Implementation of a patient portal at Karori Medical Centre has significantly changed the dynamic between the GPs and their patients by making the doctors more accessible.
The centre is “leading the charge” towards a more open and equal relationship between patients and their doctors.
Within the practice 11,500 patients are eligible for a portal (over 16 with their own email address) and of those, 10,000 are registered and 7,000 have activated their account. Enrolments are from across the spectrum, covering both low and high socio-economic groups and the young and old.
Using the portal, called Manage My Health, patients can; book appointments; order repeat prescriptions; see test results and recalls; message their GP; and see their medical notes. They can access the portal via a webpage or an app.
One third of appointments are now made online and also one third of repeat prescriptions are e-requests. The doctors say this results in huge resource savings as the practice has reduced the number of phone calls by 1000 a month.
From an average of 1500 emails a month across the practice in October 2017, half got some sort of advice, 7% were told to make an appointment, 7% were told to get a test done and 30% were given a prescription without having to see the doctor.
There is no transactional cost to patients for using the digital service, but Dr Moodie and Dr Lowe say it frees up precious 15-minute consultation spots for those who really need them. It also increases patient satisfaction and makes managing their workload and workflow more efficient.
The practice implemented MMH for its patients in 2014. Dr Moodie first heard about the patient portal concept in 2009 when US speaker Dr Matt Handley from Kaiser Permanente of Washington visited New Zealand to share his experience of opening up access to medical notes to patients.
Dr Moodie says that listening to Dr Handley speak dispelled many of the myths and concerns he had around patient portals increasing his workload and gave him the courage to look at the idea in more detail.
“It sounded like a good idea, so when we had the opportunity we said, ‘yes let’s give it a try’,” Dr Moodie says.
“The whole practice bought into it. All the doctors said: ‘yes we are prepared to go for it’.”
After a short testing period, the doctors also agreed to make ‘open notes’ available to patients, starting from the day they sign up for a patient portal. This means patients can see everything that their doctor writes about their interactions.
Dr Lowe argues that: “if you don’t couple patient portal with open notes you are only delivering half the value that you can.”
“A lot of the information exchange in a consultation, patients don’t remember. Now they have a chance to go back and review the notes and advice you give them in their own time,” Dr Lowe says.
“Patients say they feel far more informed and likely to adopt a management plan and be compliant with treatment if they have access to their notes.”
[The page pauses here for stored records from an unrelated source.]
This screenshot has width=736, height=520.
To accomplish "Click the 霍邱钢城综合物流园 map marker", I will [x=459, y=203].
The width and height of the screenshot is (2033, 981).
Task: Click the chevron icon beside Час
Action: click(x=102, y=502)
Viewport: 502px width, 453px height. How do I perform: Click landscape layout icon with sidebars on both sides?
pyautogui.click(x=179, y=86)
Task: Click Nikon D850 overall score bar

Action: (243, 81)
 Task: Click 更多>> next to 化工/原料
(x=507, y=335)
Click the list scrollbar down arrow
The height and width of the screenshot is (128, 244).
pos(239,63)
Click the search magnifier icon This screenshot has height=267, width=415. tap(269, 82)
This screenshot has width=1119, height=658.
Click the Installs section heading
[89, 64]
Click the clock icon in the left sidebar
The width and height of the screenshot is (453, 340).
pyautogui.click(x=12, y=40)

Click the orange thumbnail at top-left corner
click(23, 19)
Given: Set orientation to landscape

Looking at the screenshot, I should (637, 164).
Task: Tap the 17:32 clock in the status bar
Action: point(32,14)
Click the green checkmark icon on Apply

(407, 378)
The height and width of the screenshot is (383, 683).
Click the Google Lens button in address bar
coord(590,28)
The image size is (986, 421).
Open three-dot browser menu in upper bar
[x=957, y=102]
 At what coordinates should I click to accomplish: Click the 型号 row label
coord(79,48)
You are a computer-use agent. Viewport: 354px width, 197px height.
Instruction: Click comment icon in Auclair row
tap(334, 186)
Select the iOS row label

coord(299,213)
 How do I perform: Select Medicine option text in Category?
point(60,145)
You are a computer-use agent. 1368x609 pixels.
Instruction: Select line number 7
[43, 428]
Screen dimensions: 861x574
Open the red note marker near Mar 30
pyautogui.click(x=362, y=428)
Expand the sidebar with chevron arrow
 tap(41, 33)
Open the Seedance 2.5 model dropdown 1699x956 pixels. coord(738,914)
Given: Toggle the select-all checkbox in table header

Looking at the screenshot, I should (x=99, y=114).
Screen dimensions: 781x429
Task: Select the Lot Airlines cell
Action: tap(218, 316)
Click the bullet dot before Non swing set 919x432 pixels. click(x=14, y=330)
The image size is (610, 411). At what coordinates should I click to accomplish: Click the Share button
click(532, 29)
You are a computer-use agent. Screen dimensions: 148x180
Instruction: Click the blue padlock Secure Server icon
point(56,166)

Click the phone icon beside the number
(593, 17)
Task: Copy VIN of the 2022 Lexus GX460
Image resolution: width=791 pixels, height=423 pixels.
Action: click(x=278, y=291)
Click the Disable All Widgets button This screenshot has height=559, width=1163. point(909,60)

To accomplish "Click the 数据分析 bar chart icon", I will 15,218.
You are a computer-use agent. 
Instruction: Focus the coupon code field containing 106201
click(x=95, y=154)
Patients can also directly message their GP, without going through an intermediary.
“It does change the dynamic relationship between patients and doctors,” explains Dr Lowe.
“It makes us far more accessible, but we’ve found patients are very respectful of that relationship and at no time abuse that or ask silly questions. It’s at the point where it’s frustrating when a patient doesn’t have patient portal because you end up chasing them and trying to phone them.”
Dr Moodie uses the direct message function regularly as a way of checking up on patients. By asking them to send a message to report on how they are doing, time can be saved on a phone call or unnecessary appointment.
Developing a culture
Dr Moodie says the practice developed a “patient portal culture” to push the use of MMH, whereby all staff would promote it to patients at every opportunity.
He says there was some resistance from staff initially, including concern that MMH’s introduction could lead to job losses.
However, resource savings in some areas has meant the practice has developed ‘clinical assistants’ roles with their administrative staff , who now do much more in terms of patient management.
“You have got to give confidence that you will find other interesting things for them to do and we have developed a culture that said that and did that, but it took a lot of time,” says Dr Moodie.
Dr Lowe says the use of digital services such as patient portals is the way of the future and should be encouraged as a way of helping the health system cope with increasing demand.